» ABOUT THIS TASK
Each entry must be output once more without any change.

» RAW DATA

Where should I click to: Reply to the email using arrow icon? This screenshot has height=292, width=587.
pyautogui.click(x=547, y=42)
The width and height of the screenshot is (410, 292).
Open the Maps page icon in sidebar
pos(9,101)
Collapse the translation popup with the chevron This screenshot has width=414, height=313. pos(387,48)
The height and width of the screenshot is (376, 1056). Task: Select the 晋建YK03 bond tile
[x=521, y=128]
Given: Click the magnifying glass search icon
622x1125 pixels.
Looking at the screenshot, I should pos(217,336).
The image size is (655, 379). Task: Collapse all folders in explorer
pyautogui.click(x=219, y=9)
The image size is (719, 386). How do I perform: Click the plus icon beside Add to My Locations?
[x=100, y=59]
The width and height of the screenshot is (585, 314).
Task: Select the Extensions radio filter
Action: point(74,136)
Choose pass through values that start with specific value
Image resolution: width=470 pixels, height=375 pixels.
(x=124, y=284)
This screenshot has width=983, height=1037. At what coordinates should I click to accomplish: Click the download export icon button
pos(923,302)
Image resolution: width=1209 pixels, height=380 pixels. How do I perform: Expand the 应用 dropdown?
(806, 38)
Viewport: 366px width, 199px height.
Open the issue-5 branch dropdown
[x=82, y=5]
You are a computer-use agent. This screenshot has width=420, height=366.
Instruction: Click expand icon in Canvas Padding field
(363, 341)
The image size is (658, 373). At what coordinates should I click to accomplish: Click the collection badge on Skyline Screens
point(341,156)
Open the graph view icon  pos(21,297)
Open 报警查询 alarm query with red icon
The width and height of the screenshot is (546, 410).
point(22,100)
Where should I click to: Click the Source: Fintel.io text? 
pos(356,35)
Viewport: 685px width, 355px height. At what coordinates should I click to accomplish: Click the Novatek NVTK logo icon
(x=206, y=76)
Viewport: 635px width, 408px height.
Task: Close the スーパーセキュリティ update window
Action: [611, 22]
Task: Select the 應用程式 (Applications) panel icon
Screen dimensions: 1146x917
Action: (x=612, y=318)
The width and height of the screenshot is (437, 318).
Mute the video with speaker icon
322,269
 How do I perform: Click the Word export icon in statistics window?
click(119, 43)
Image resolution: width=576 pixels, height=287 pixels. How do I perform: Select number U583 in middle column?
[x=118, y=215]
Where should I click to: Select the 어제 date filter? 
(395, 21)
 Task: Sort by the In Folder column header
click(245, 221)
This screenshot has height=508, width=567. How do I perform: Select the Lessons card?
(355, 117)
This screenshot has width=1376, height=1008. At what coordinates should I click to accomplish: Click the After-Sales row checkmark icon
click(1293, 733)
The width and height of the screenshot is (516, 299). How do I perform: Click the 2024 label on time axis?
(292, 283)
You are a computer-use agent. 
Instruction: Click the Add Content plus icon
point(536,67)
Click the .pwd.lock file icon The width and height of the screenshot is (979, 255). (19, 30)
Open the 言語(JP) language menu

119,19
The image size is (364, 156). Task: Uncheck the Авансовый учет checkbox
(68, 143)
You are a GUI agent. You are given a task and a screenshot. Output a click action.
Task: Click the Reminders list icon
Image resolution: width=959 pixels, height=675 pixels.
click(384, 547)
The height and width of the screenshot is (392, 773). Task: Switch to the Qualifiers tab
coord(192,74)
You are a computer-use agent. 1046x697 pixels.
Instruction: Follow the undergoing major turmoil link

» EXERCISE RESPONSE
Where should I click to: Reply to the email using arrow icon? This screenshot has height=292, width=587.
pyautogui.click(x=547, y=42)
The width and height of the screenshot is (410, 292).
Open the Maps page icon in sidebar
pos(9,101)
Collapse the translation popup with the chevron This screenshot has width=414, height=313. pos(387,48)
The height and width of the screenshot is (376, 1056). Task: Select the 晋建YK03 bond tile
[x=521, y=128]
Given: Click the magnifying glass search icon
622x1125 pixels.
Looking at the screenshot, I should pos(217,336).
The image size is (655, 379). Task: Collapse all folders in explorer
pyautogui.click(x=219, y=9)
The image size is (719, 386). How do I perform: Click the plus icon beside Add to My Locations?
[x=100, y=59]
The width and height of the screenshot is (585, 314).
Task: Select the Extensions radio filter
Action: point(74,136)
Choose pass through values that start with specific value
Image resolution: width=470 pixels, height=375 pixels.
(x=124, y=284)
This screenshot has width=983, height=1037. At what coordinates should I click to accomplish: Click the download export icon button
pos(923,302)
Image resolution: width=1209 pixels, height=380 pixels. How do I perform: Expand the 应用 dropdown?
(806, 38)
Viewport: 366px width, 199px height.
Open the issue-5 branch dropdown
[x=82, y=5]
You are a computer-use agent. This screenshot has width=420, height=366.
Instruction: Click expand icon in Canvas Padding field
(363, 341)
The image size is (658, 373). At what coordinates should I click to accomplish: Click the collection badge on Skyline Screens
point(341,156)
Open the graph view icon  pos(21,297)
Open 报警查询 alarm query with red icon
The width and height of the screenshot is (546, 410).
point(22,100)
Where should I click to: Click the Source: Fintel.io text? 
pos(356,35)
Viewport: 685px width, 355px height. At what coordinates should I click to accomplish: Click the Novatek NVTK logo icon
(x=206, y=76)
Viewport: 635px width, 408px height.
Task: Close the スーパーセキュリティ update window
Action: [611, 22]
Task: Select the 應用程式 (Applications) panel icon
Screen dimensions: 1146x917
Action: (x=612, y=318)
The width and height of the screenshot is (437, 318).
Mute the video with speaker icon
322,269
 How do I perform: Click the Word export icon in statistics window?
click(119, 43)
Image resolution: width=576 pixels, height=287 pixels. How do I perform: Select number U583 in middle column?
[x=118, y=215]
Where should I click to: Select the 어제 date filter? 
(395, 21)
 Task: Sort by the In Folder column header
click(245, 221)
This screenshot has height=508, width=567. How do I perform: Select the Lessons card?
(355, 117)
This screenshot has width=1376, height=1008. At what coordinates should I click to accomplish: Click the After-Sales row checkmark icon
click(1293, 733)
The width and height of the screenshot is (516, 299). How do I perform: Click the 2024 label on time axis?
(292, 283)
You are a computer-use agent. 
Instruction: Click the Add Content plus icon
point(536,67)
Click the .pwd.lock file icon The width and height of the screenshot is (979, 255). (19, 30)
Open the 言語(JP) language menu

119,19
The image size is (364, 156). Task: Uncheck the Авансовый учет checkbox
(68, 143)
You are a GUI agent. You are given a task and a screenshot. Output a click action.
Task: Click the Reminders list icon
Image resolution: width=959 pixels, height=675 pixels.
click(384, 547)
The height and width of the screenshot is (392, 773). Task: Switch to the Qualifiers tab
coord(192,74)
You are a computer-use agent. 1046x697 pixels.
Instruction: Follow the undergoing major turmoil link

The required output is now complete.